A Galaxy Far Far Away

My colleague Geoff Taylor has very kindly lent me his Star Wars X-Wing collection to supplement my recently purchased starter pack.  I've been trying out the rules solo.  I have found them good.


Good, that is, as  representation of spaceship combat as depicted in the Star Wars films.  You need a very healthy dose of suspension of disbelief to counteract the fact that the physics of the Star Wars universe is complete bollocks.

This, for example is the large Lambda Class shuttle, a nice model with foldy-up wings.  It's a bit slow and unmanoeuvrable, presumably because of the drag of the big wings against the ether, but it's also the only ship that can stop dead in space.  This, for some reason, is a stressful manoeuvre so it can't do it for more than one turn at a time!    

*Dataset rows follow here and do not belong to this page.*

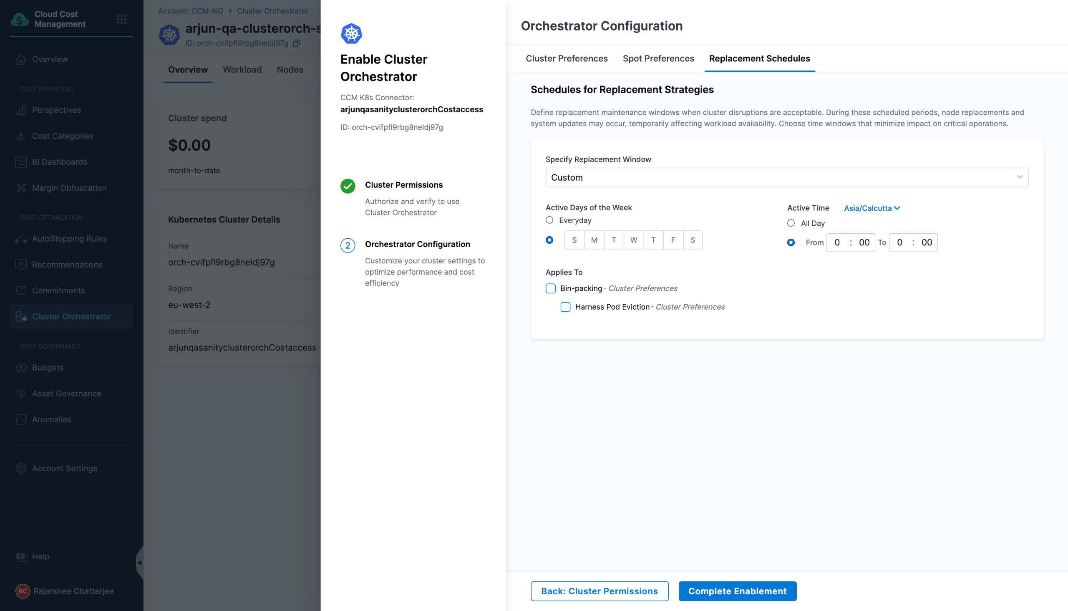1068x611 pixels.
Task: Click the Complete Enablement button
Action: pos(737,591)
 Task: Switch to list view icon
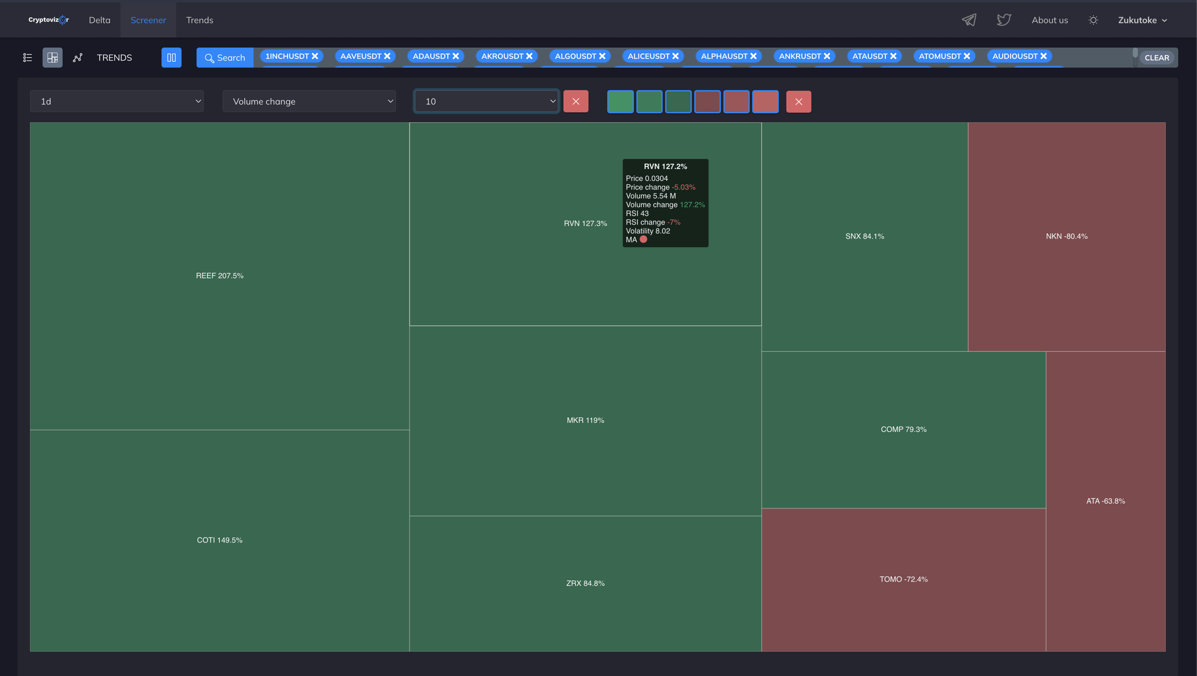click(28, 58)

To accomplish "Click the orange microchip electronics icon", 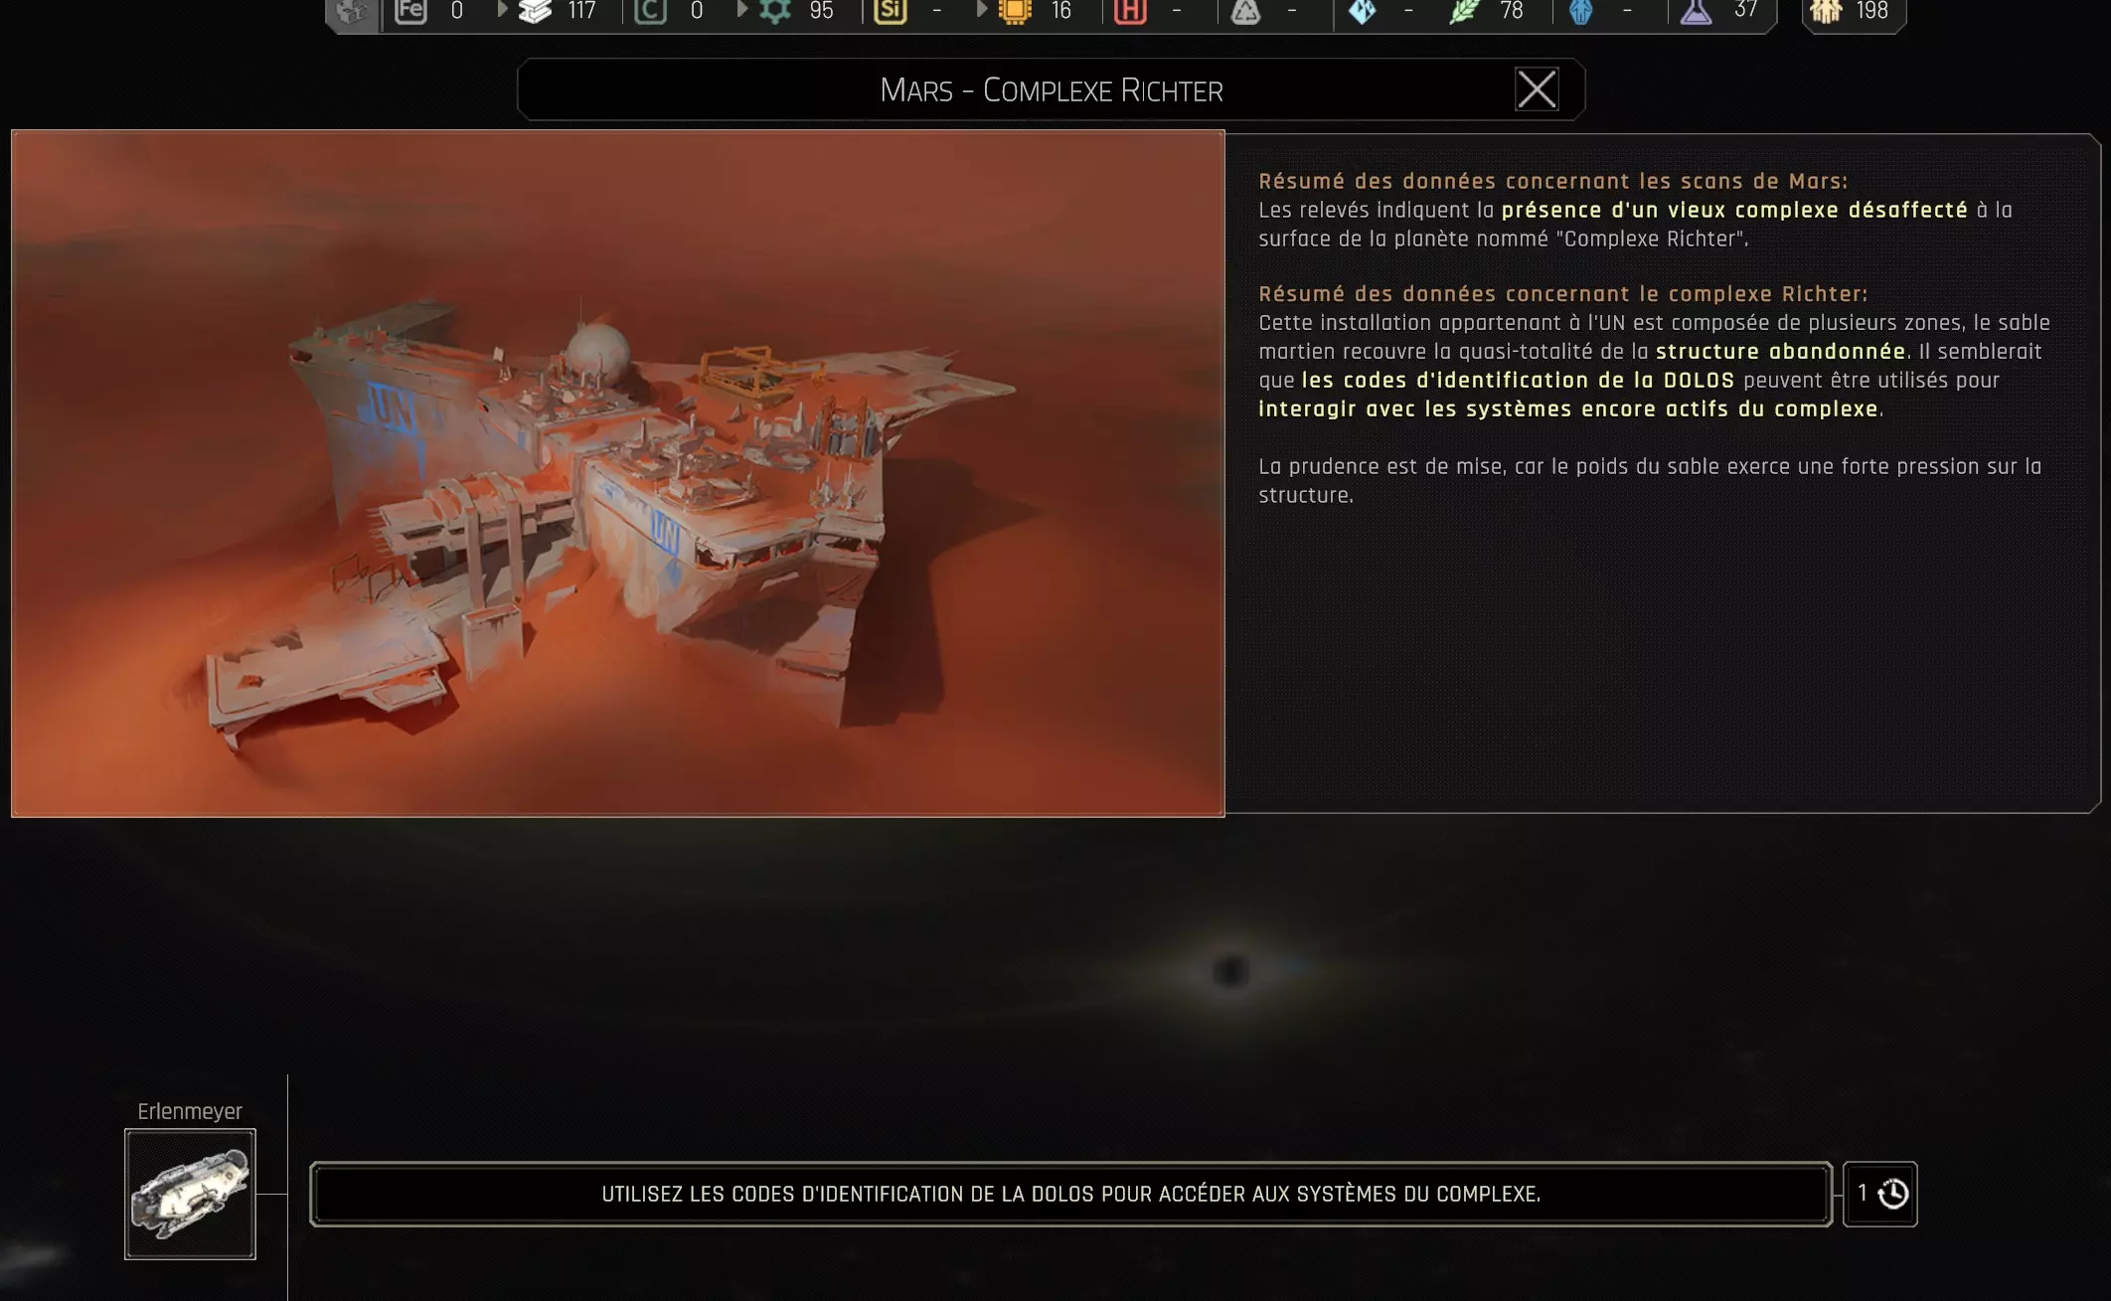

Still, it's fun though I make an inept Luke Skywalker; in my try-out he was consistently out-fought by his wing-man Biggs Darklighter.



2 comments:

Phil Broeders said...

I would imagine that all ships in space travel at exactly the same speed. With a lack of atmosphere and gravity (and hence resistance) any ship in space would essentially travel at the same speed irrespective of size.

Counterpane said...

I did some thinking about this back in the day when I used to play Traveller (and then a homebrew system based on the James Bond 007 RPG). The important thing in space is not so much speed as acceleration*. Acceleration allows you to change direction in response to attacks or opportunities.

Acceleration will be determined by the relationship between the power of your engines and your mass. So a big ship will be slower after a given period of acceleration if it has the same engines as a smaller ship.

* At least until you get up to relativistic velocities.